Владимир Литвиненко: «Следствием политики глобального доминирования США станет сохранение высокой стоимости энергоресурсов для Европы»
© Форпост Северо-Запад

Die Vereinigten Staaten haben ihre Versuche nicht aufgegeben, die Einnahmen des russischen Staatshaushalts aus Rohstoffexporten mit allen Mitteln zu verringern. Eine der abscheulichsten Initiativen in diesem Bereich ist die Einführung einer Obergrenze für die inländischen Ölpreise. Janet Yellen, Leiterin des US-Finanzministeriums, gab sogar einen Wert von 60 Dollar pro Barrel bekannt, d.h. unabhängig von den Marktbedingungen ist es strengstens verboten, ab dem 6. Dezember mehr nach Moskau zu zahlen.
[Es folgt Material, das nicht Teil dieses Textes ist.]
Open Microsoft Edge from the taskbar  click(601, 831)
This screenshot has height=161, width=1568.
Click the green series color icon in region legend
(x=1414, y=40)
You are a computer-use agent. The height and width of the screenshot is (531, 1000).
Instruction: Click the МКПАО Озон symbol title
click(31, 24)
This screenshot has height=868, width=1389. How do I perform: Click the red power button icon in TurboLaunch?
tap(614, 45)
Ist unser Land in der Lage, dem wachsenden Sanktionsdruck standzuhalten, der immer ausgefeilter wird? Wie sollte auf Herausforderungen wie die Unterminierung von Nord Stream und die Verweigerung des Zugangs zu den Untersuchungsergebnissen reagiert werden? Welche Projekte könnten den Rückgang der Erdgasverkäufe nach Europa kompensieren, die bereits um mehr als ein Drittel zurückgegangen sind? "Diese und andere Fragen richtete die Forpost an Wladimir Litwinenko, den Rektor der Bergbauuniversität St. Petersburg, einen führenden Experten auf dem Gebiet des Brennstoff- und Energiekomplexes.
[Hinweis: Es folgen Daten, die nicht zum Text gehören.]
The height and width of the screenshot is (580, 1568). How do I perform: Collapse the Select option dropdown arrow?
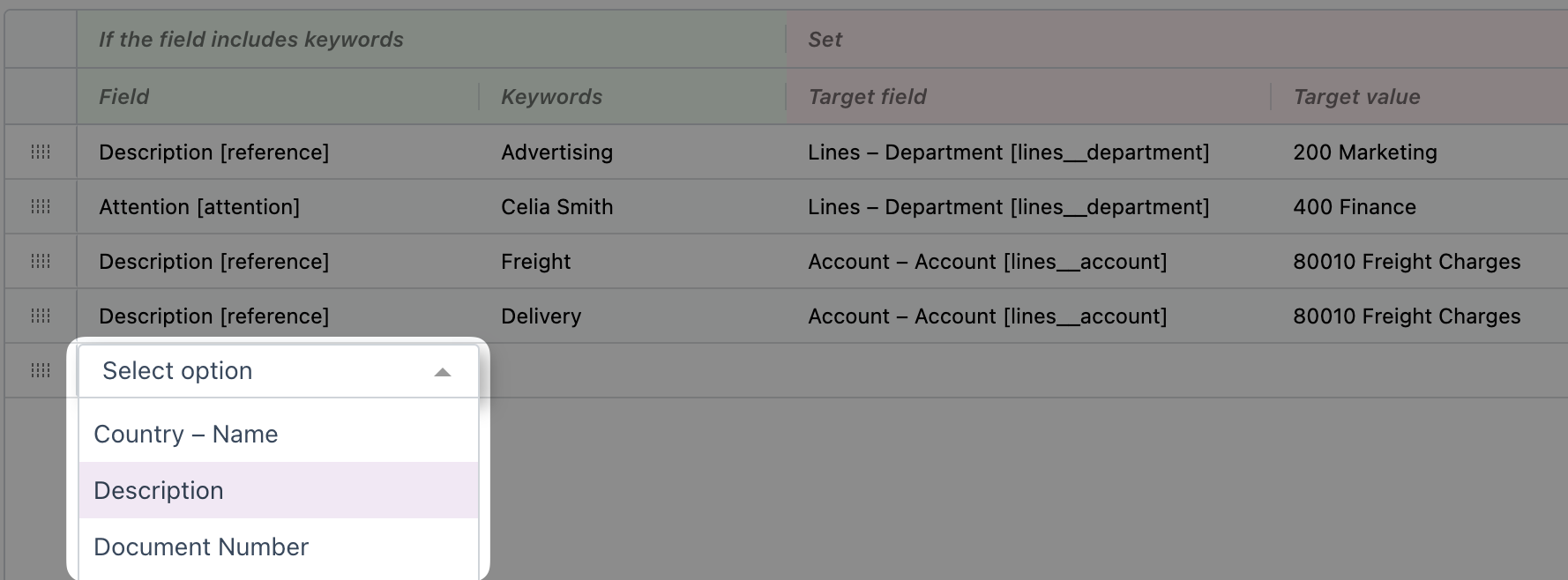click(x=443, y=373)
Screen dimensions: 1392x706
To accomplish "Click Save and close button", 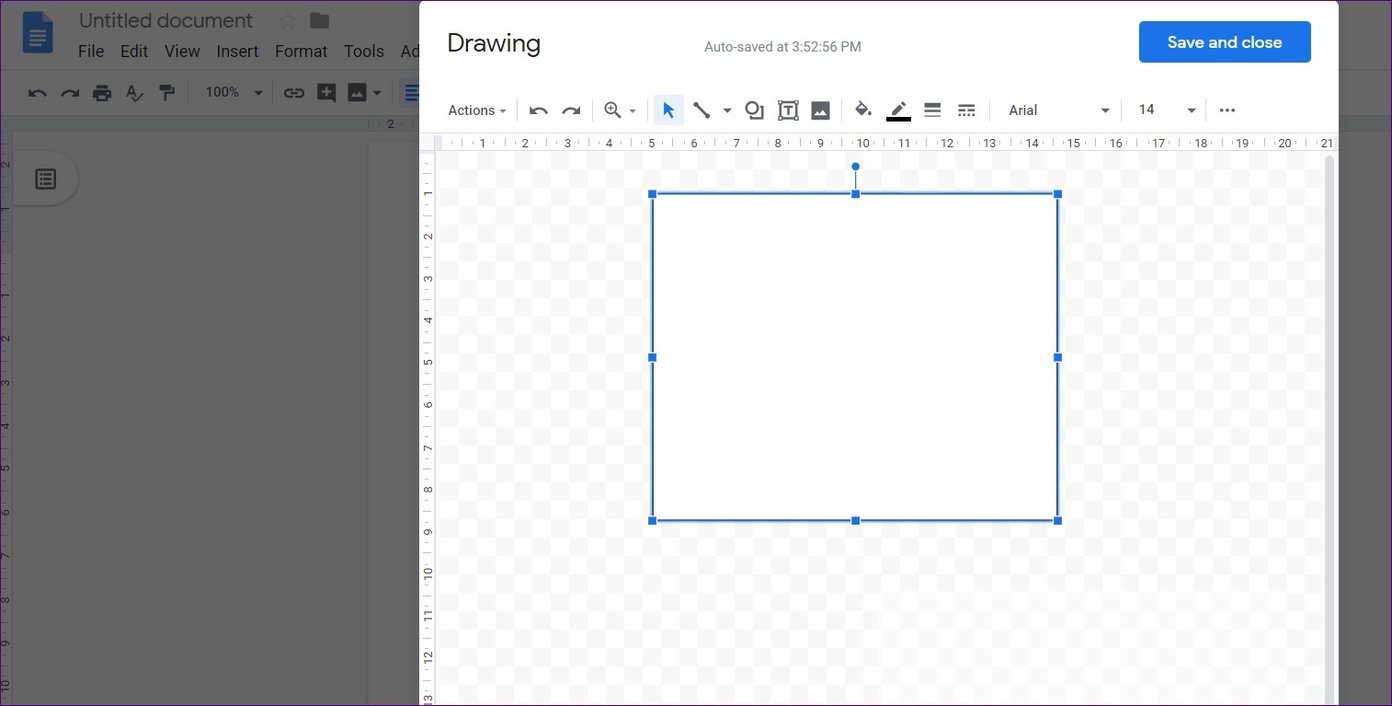I will (1225, 42).
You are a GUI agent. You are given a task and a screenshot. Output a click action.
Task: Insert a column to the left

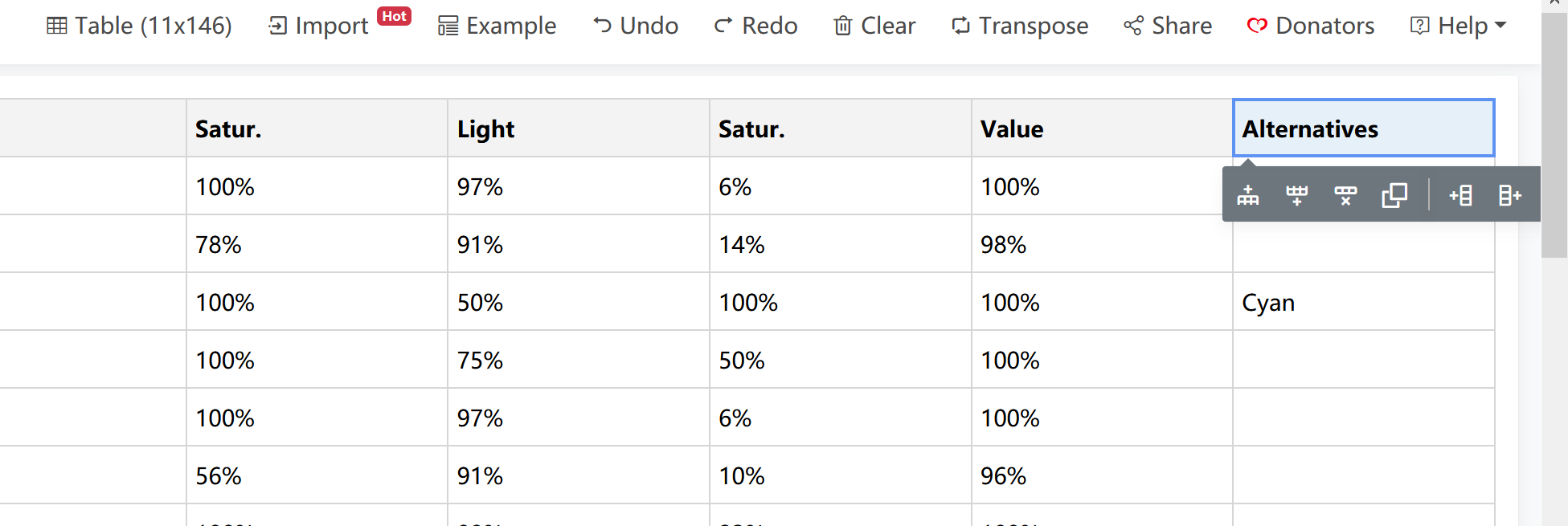click(1460, 195)
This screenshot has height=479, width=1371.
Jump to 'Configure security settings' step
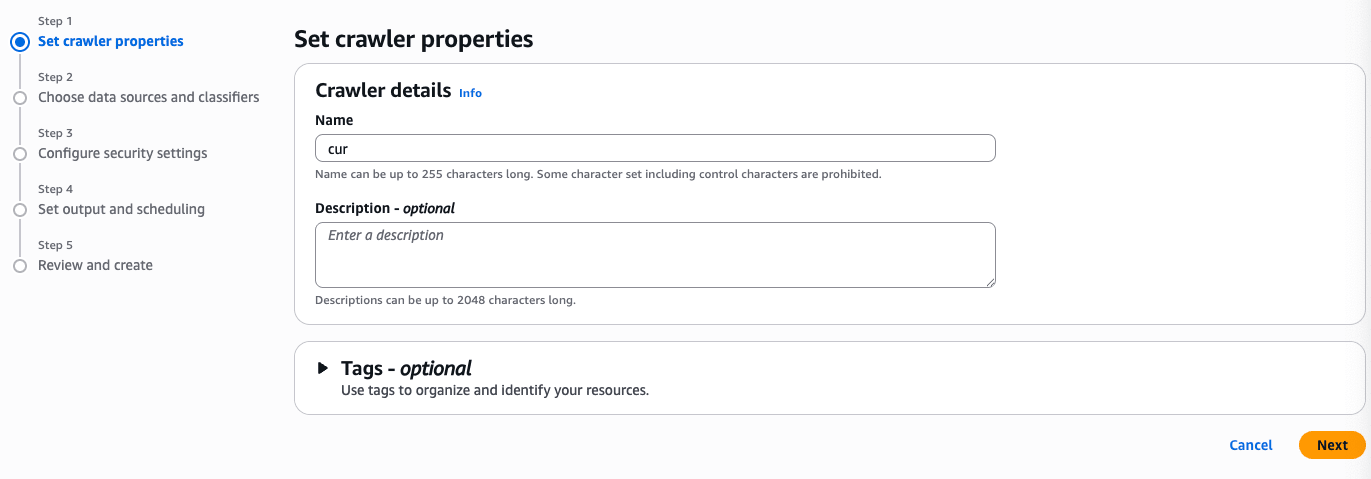(x=123, y=153)
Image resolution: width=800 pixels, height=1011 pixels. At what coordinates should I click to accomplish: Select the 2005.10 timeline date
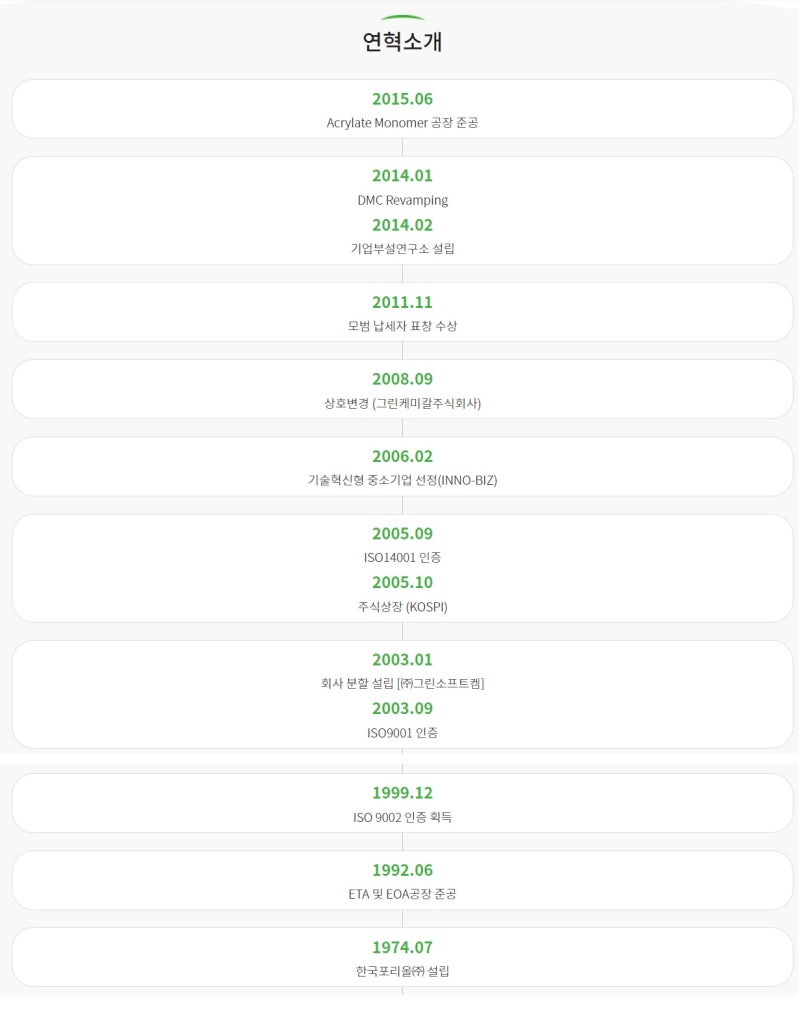(x=402, y=582)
- Wladimir Stefanowitsch, nach einer Reihe von Explosionen bei Nord Stream wurde endgültig klar, dass die USA vor nichts zurückschrecken werden, wenn nur ihr Anteil am europäischen Super-Marginalgasmarkt weiter steigt. Das bedeutet, dass die Exporte von Gazprom in die Alte Welt früher oder später auf Null sinken werden. Können die ausfallenden Arbeitsplätze durch Importeure aus anderen Ländern ersetzt werden?
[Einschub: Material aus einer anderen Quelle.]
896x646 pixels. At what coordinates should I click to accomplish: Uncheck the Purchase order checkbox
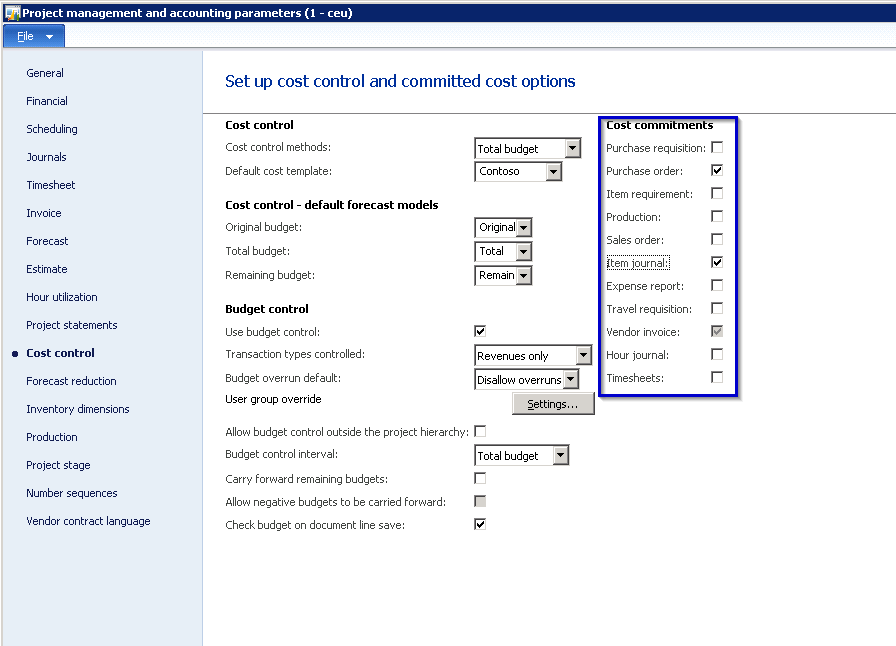[717, 171]
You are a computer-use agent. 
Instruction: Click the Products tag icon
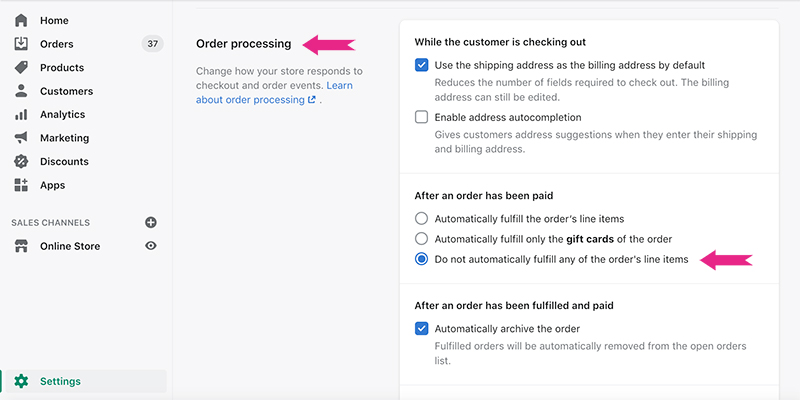click(x=21, y=67)
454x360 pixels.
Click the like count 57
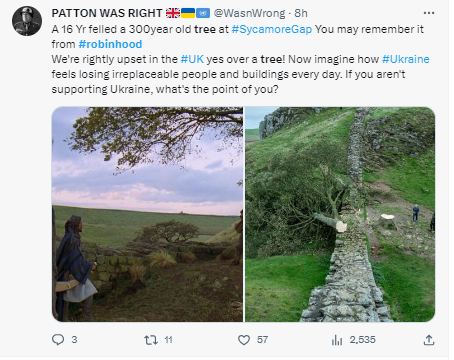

Wladimir Litwinenko: Meiner Meinung nach sollte die Debatte über unsere reichhaltige Ressourcenbasis auf etwas anderen Fragen beruhen. Es geht nicht darum, durch wen ein so großer Verbraucher wie die EU ersetzt werden soll, sondern darum, wie das Naturkapital am effizientesten für die Entwicklung der heimischen Wirtschaft genutzt werden kann. Und vor allem, um die Inlandsnachfrage zu stimulieren.

Газпром
© eog.gazprom.ru / строительство межпоселкового газопровода протяжённостью более 11 км в Тюменской области

Russland verfügt über die größten Erdgasreserven der Welt, die etwa 20 Prozent der Gesamtreserven ausmachen. Natürlich gibt es hier ein enormes Potenzial, und zwar nicht nur in finanzieller Hinsicht. So sind zum Beispiel immer mehr Busse mit komprimiertem Erdgas oder LNG auf unseren Straßen unterwegs. Schon mit bloßem Auge kann man erkennen, dass ihre Abgasemissionen im Vergleich zu Dieselfahrzeugen viel geringer sind. Mit anderen Worten: Die Ausweitung ihrer Produktion und der Bau der entsprechenden Infrastruktur, einschließlich der Tankstellen, schafft nicht nur neue Arbeitsplätze und ganze Wertschöpfungsketten, sondern verringert auch die anthropogenen Auswirkungen auf die Umwelt erheblich.

Wenn es um den Export geht, ist es natürlich notwendig, unser Angebot zu differenzieren. Wir haben zu lange geglaubt, dass wir bei den Europäern Gehör finden würden, aber das ist nicht geschehen. Seit der Verabschiedung des ersten EU-Energiepakets im Jahr 2008 verfolgt Brüssel eine offen diskriminierende Politik gegenüber Gazprom, indem es versucht, das Unternehmen in die Position des "Versorgers der letzten Instanz" zu drängen und es daran zu hindern, neue Projekte zu starten.

So gab die Europäische Kommission 2016 bekannt, dass Nord Stream 2 unter das dritte Energiepaket fällt, obwohl man zuvor davon ausgegangen war, dass es sich dabei um ein internes EU-Recht handelt, das nicht auf Offshore-Pipelines angewendet werden kann. Dies hatte zur Folge, dass Gazprom, das zu diesem Zeitpunkt bereits hohe Investitionen in das Projekt getätigt hatte, nur noch 50 Prozent seiner angegebenen Kapazität exportieren konnte und der Rest für Dritte reserviert werden musste. In Brüssel interessierte es niemanden, dass es in Russland keine gab. Eine ziemlich bizarre Position, die aber sehr anschaulich zeigt, wer Europa in die aktuelle Energiekrise getrieben hat.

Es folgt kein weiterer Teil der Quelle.